Maladera fuscescens

Scientific classification
- Kingdom: Animalia
- Phylum: Arthropoda
- Clade: Pancrustacea
- Class: Insecta
- Order: Coleoptera
- Suborder: Polyphaga
- Infraorder: Scarabaeiformia
- Family: Scarabaeidae
- Genus: Maladera
- Species: M. fuscescens
- Binomial name: Maladera fuscescens (Moser, 1917)
- Synonyms: Autoserica fuscescens Moser, 1917;

= Maladera fuscescens =

- Genus: Maladera
- Species: fuscescens
- Authority: (Moser, 1917)
- Synonyms: Autoserica fuscescens Moser, 1917

Species of beetle

Maladera fuscescens is a species of beetle of the family Scarabaeidae. It is found in Tanzania.

==Description==
Adults reach a length of about 8 mm. They are brown and dull. The blackish frons is dull and weakly punctate, with a few setae beside the eyes. The antennae are yellowish-brown.
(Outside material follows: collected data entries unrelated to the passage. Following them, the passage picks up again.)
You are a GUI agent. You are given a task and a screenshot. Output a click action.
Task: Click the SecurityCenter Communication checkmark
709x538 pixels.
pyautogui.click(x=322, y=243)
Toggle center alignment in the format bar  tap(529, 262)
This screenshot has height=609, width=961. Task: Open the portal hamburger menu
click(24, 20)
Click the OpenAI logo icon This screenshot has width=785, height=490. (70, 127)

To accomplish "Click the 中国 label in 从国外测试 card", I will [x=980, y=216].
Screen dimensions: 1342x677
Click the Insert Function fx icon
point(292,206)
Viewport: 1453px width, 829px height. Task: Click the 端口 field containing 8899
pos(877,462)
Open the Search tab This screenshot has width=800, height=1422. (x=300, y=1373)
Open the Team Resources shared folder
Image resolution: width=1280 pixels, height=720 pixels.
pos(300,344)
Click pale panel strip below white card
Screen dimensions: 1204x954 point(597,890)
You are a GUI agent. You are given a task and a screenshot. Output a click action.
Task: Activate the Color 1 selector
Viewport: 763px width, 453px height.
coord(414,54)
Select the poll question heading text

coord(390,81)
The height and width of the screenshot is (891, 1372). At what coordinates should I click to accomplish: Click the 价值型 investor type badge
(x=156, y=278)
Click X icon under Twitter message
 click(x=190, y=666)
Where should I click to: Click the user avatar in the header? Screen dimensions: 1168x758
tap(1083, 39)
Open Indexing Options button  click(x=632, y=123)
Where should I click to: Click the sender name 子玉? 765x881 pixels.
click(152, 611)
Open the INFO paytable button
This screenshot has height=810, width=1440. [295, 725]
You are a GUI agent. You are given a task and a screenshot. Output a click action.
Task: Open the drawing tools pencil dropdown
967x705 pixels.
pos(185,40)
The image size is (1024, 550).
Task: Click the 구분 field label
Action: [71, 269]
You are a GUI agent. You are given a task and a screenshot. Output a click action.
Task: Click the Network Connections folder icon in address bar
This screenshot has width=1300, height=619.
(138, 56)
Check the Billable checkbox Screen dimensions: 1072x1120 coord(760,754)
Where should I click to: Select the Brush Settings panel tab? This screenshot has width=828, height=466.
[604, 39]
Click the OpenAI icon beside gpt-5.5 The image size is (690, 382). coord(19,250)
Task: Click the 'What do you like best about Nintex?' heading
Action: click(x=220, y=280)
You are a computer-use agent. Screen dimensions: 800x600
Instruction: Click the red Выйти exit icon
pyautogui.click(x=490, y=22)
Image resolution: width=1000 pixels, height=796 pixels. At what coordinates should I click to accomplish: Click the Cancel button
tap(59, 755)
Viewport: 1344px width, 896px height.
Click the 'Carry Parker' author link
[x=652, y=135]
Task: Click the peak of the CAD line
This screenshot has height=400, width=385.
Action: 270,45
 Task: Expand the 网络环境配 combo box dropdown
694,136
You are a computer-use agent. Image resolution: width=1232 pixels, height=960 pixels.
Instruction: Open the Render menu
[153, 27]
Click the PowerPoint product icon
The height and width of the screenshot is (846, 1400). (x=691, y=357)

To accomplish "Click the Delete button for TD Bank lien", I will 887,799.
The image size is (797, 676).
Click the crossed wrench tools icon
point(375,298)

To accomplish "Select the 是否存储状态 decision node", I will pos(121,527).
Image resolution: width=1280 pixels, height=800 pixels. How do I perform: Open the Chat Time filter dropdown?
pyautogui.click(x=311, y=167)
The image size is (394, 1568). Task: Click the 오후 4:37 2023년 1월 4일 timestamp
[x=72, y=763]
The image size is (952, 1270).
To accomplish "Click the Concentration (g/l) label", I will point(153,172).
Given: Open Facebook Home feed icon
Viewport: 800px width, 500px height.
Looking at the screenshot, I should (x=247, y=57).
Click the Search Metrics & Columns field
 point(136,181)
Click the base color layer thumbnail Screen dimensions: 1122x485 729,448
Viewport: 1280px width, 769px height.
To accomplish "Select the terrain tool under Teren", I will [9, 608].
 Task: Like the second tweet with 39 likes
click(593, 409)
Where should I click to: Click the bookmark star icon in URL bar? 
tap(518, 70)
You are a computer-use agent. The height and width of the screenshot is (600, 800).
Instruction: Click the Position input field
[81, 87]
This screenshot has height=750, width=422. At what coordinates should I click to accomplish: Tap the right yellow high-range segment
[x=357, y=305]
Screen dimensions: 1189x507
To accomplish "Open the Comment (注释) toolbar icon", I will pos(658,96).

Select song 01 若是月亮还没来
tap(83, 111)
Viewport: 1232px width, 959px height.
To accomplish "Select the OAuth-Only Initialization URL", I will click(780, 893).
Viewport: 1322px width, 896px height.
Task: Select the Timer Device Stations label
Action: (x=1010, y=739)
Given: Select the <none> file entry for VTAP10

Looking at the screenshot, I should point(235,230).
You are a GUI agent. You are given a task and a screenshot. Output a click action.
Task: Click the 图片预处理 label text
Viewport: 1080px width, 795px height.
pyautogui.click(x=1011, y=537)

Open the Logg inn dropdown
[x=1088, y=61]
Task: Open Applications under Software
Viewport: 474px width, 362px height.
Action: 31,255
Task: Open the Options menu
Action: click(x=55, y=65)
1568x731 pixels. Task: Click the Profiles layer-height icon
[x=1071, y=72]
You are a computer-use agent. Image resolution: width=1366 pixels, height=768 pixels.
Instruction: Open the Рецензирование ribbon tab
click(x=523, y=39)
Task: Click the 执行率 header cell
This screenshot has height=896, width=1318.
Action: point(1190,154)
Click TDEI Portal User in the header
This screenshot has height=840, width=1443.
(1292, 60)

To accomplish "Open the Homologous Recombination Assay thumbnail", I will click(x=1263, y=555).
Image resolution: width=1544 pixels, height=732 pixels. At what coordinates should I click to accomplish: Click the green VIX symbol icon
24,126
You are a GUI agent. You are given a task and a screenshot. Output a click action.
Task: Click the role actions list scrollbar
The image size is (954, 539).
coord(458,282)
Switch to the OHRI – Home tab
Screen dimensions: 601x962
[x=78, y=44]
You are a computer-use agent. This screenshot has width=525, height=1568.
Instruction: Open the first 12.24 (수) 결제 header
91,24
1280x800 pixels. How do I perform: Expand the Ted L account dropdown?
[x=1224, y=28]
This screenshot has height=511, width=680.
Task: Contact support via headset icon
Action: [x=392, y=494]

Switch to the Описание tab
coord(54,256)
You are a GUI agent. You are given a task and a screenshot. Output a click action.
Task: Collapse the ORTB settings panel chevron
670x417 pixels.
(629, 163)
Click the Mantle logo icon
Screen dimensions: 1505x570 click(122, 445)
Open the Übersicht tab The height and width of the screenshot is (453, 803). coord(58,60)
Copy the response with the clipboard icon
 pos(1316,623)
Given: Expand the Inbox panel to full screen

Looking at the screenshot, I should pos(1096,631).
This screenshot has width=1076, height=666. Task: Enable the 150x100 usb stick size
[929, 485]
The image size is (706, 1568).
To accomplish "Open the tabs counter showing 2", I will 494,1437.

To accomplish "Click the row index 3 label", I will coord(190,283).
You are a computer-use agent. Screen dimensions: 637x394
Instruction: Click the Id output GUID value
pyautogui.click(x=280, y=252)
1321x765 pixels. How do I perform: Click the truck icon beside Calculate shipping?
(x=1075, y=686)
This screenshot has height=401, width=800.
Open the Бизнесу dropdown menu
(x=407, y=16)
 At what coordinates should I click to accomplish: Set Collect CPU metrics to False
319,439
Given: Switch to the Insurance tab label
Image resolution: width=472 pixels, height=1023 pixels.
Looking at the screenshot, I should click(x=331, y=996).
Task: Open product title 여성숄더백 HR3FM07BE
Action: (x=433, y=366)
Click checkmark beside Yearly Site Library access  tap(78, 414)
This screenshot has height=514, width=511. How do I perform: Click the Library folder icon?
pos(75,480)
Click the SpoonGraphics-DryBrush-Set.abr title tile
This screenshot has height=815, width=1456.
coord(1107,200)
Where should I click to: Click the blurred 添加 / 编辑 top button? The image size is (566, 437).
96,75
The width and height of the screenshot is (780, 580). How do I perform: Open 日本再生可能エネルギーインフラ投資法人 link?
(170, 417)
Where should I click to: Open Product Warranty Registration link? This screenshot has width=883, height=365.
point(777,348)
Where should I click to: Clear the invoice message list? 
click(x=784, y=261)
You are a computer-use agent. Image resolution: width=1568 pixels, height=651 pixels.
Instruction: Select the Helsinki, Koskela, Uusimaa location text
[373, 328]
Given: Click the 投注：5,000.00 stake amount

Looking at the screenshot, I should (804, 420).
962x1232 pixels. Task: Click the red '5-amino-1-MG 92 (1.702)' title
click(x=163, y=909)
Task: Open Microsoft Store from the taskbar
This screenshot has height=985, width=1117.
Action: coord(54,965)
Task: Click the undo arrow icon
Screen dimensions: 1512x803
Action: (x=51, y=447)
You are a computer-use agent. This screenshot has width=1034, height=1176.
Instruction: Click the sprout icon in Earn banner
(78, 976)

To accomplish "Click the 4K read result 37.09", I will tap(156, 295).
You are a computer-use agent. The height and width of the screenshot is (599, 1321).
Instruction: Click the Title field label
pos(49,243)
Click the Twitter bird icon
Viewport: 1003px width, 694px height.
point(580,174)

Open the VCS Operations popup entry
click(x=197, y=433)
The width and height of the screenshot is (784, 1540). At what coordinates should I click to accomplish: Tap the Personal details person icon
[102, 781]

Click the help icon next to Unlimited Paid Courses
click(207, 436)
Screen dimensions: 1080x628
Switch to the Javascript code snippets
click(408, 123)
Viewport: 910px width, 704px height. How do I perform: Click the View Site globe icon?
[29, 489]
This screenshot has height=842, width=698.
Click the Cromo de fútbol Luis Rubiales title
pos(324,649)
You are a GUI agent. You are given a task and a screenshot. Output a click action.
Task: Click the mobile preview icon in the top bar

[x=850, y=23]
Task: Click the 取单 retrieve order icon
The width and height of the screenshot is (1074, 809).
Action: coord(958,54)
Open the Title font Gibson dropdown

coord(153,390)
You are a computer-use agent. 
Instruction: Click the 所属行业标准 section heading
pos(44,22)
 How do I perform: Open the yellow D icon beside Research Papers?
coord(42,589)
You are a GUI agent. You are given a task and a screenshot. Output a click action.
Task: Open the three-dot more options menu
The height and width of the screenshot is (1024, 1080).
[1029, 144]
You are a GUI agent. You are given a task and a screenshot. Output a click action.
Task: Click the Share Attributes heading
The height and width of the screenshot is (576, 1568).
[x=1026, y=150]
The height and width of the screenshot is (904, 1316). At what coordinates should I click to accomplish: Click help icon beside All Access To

Both the lateral margins and the anterior margin of the pronotum have setae. The surface of the pronotum is densely punctate. The elytra have rows of punctures, with the intervals sparsely punctured. The alternating intervals are darker in colour and have a few pale setae. Fine setae are also present at the base of the elytra next to the scutellum.